A second methodological limitation of our study is the use of a displacement-controlled mechanical testing device with just one displacement rate of 2 mm/s. To create proximal femoral fractures we used the testing setup simulating a fall on the greater trochanter described by Courtney et al. (Hayes-fall, 15). This is a well established fall condition and it has been approved by a number of biomechanical studies on proximal femoral fractures.[19-21, 23] However, one has to keep in mind the limitations of a displacement-controlled setup with a single displacement rate of 2 mm/s, as bone mechanical behavior is sensitive to strain rates, not to displacement rates.[31] This effect has to be considered as a potential source of variable fracture loads in our mechanical testing setup.

Of course, our results also cannot be transferred to the insufficiency fracture situation as in the stance condition.[19] Spontaneous fractures of the proximal femur are rare and approximately 90% of hip fractures are associated with a fall.[27] Furthermore, literature reveals different failure modes for proximal femoral fractures: Fractures that initiate under tension from the infero-medial neck, fractures that initiate form the superior aspect near the root of the femoral neck, and fractures that involve a complete collapse of the greater trochanter.[1, 45, 46]
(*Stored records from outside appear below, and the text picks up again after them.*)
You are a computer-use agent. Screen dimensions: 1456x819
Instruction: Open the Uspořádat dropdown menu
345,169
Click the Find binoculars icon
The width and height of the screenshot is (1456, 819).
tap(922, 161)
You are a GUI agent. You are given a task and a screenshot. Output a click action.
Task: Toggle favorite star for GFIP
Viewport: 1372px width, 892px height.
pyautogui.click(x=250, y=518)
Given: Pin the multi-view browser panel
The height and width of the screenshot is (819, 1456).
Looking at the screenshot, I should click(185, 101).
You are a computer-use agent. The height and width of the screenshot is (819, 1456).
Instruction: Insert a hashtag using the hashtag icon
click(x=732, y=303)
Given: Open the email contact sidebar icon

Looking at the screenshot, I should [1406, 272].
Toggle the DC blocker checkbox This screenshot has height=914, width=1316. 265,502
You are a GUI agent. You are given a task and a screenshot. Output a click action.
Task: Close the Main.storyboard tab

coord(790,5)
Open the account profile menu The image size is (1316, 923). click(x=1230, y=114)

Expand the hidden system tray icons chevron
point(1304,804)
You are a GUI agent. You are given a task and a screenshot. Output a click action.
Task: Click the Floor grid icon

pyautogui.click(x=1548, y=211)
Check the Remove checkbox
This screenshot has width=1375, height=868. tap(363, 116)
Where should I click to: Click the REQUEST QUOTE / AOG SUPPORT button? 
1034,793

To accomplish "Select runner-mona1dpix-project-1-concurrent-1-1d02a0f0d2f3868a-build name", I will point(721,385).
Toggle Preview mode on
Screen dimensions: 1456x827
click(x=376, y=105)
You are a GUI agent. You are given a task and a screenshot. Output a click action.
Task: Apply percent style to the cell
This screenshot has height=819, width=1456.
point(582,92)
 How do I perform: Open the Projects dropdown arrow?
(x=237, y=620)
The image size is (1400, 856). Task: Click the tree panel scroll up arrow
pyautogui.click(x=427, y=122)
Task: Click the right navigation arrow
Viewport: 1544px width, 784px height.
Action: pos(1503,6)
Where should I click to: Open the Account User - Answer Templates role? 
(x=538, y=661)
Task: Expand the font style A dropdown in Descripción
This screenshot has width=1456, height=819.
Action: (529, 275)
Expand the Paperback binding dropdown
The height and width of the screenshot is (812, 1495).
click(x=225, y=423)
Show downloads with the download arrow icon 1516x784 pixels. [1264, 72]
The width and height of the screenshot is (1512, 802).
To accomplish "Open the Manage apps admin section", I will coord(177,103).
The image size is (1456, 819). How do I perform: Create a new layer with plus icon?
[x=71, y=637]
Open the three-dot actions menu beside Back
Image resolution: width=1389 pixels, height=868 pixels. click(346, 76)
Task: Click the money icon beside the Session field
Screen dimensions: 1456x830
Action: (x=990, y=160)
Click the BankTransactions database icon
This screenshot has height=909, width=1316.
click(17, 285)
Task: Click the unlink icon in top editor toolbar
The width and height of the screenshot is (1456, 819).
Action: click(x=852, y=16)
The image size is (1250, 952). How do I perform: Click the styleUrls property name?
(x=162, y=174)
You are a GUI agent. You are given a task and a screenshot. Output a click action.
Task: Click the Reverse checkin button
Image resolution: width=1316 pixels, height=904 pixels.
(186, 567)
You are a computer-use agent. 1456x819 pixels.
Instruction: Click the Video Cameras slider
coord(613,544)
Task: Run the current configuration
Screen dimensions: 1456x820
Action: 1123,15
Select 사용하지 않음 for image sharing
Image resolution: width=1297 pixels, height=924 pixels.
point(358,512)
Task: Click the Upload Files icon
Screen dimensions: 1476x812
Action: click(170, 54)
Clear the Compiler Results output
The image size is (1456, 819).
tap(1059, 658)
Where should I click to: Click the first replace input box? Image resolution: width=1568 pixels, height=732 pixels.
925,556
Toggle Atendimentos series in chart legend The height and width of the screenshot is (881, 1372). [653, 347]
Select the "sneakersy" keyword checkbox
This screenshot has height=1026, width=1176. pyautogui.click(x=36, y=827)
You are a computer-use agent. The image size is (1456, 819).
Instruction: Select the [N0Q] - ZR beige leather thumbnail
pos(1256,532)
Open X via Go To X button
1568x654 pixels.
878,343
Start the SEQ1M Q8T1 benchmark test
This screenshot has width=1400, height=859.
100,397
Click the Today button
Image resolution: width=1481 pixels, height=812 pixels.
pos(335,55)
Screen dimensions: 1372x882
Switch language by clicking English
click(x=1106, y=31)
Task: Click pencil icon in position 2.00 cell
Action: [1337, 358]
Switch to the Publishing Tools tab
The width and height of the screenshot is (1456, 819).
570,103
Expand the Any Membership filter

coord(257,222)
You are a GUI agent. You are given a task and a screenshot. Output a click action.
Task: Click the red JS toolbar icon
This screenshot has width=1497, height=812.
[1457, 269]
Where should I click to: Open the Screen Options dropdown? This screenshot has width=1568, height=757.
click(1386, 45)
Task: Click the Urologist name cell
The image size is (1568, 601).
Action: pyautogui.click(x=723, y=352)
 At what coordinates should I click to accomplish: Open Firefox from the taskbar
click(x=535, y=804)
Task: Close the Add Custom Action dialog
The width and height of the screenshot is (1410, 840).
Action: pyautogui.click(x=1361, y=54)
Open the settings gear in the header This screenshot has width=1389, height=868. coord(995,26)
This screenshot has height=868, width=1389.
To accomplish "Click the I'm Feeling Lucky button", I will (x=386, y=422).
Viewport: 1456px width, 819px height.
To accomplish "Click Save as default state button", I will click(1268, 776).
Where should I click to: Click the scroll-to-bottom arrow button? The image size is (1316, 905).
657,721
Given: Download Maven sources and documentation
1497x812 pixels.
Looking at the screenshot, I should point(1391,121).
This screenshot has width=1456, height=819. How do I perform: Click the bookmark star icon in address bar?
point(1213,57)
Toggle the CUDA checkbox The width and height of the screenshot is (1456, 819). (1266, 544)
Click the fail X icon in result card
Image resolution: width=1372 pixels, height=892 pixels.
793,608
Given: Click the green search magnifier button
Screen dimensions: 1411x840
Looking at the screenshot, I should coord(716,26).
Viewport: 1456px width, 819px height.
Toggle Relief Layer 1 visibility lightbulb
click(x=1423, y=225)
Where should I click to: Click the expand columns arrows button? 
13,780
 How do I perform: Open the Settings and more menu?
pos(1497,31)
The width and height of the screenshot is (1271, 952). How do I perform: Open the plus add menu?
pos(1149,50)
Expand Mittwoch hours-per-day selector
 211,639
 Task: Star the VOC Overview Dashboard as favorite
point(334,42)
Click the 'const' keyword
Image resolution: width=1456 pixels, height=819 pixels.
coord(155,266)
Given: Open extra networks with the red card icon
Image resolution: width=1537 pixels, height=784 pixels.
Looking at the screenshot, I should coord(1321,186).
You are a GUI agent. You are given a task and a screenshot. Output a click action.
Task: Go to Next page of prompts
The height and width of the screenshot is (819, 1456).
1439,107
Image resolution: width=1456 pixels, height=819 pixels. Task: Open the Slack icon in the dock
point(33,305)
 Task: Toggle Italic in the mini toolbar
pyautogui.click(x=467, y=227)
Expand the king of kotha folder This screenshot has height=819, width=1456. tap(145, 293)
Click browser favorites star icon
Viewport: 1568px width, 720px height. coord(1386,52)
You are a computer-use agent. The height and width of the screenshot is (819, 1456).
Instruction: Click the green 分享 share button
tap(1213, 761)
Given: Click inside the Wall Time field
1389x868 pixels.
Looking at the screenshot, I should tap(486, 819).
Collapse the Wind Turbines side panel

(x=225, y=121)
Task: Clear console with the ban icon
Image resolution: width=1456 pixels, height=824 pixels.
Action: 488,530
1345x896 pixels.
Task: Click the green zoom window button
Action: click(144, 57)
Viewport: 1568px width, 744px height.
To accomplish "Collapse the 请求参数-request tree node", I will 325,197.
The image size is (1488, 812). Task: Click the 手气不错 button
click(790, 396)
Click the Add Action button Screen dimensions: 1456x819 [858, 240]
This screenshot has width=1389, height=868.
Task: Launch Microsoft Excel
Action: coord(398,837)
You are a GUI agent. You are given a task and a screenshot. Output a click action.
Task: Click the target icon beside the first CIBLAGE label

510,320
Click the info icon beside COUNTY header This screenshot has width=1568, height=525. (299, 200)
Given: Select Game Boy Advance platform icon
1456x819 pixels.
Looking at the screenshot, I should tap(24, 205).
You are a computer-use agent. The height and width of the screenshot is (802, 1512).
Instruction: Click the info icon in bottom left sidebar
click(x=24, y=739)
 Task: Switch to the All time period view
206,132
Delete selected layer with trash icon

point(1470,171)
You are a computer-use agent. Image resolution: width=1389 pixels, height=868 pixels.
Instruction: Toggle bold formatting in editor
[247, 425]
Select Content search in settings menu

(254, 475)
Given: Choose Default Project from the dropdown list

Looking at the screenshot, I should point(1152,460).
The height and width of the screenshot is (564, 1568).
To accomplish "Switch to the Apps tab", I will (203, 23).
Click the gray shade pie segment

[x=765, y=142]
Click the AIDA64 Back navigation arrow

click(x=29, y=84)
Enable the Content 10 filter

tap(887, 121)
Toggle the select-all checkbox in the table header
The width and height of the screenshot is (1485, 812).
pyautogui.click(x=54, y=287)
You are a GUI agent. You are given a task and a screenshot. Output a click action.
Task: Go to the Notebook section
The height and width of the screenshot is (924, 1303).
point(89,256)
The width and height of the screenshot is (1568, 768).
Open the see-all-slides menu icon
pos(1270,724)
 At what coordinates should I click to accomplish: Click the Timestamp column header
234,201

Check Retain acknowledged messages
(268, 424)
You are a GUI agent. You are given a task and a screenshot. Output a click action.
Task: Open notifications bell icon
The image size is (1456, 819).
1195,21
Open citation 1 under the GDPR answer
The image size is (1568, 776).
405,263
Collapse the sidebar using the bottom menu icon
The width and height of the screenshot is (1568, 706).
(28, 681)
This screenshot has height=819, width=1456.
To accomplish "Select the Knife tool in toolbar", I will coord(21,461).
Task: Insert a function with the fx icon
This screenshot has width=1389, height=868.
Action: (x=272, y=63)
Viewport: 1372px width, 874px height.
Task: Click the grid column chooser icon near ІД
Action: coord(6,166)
The use of not solely severe osteoporotic bones of both male and female with resulting managing cohort size each might be another limitation. However, the cohort represents a normal distribution of the age group and therefore might better be generalized without bias. As described by Bauer et al.[14] male donors had larger femora even after adjustment for body size and height, but no differences in trabecular structure were found between males and females. In this context, the cut of all specimens into the same length might also represent a methodological limitation. The described standardized biomechanical Hayes-fall set-up, however, creates a better comparability with focus on the proximal femoral region and without confounders as leg length with lever-arm or angle.

To restore the mechanical strength of the proximal femur and to prevent patients at high risk from osteoporotic femoral fractures, a number of recent ex vivo studies have evaluated the potential role of femoroplasty as a new technique to effectively strengthen the proximal femur by cemented augmentation.[19-21, 47] Despite promising experimental results with this technique, clinical trials are lacking up to date. Moreover, medical treatment is often initiated too late and acting too slow to prevent fractures[48] and hip pads or an energy-absorbing floor[49, 50] fail due to low compliance and unclear effectiveness.[51]

There is a correlation between several densitometric parameters and the fracture load of pertrochanteric fractures with DXA BMD trochanter (g/cm2) being the best predictor, while there is no correlation between densitometric parameters and the fracture load of femoral neck fractures. Furthermore, there is a correlation for biometric and geometric parameters and fracture load irrespective of the fracture type as well. Clinically, the DXA BMD trochanter should therefore be favored and integrated routinely as well as biometric and geometric parameters, particularly in elderly people with known osteoporosis at risk for falls.

ACKNOWLEDGMENTS

All authors disclose any financial, professional, and personal relationships with other people or organisations that could have biased the presentation. There are no conflicts of interest.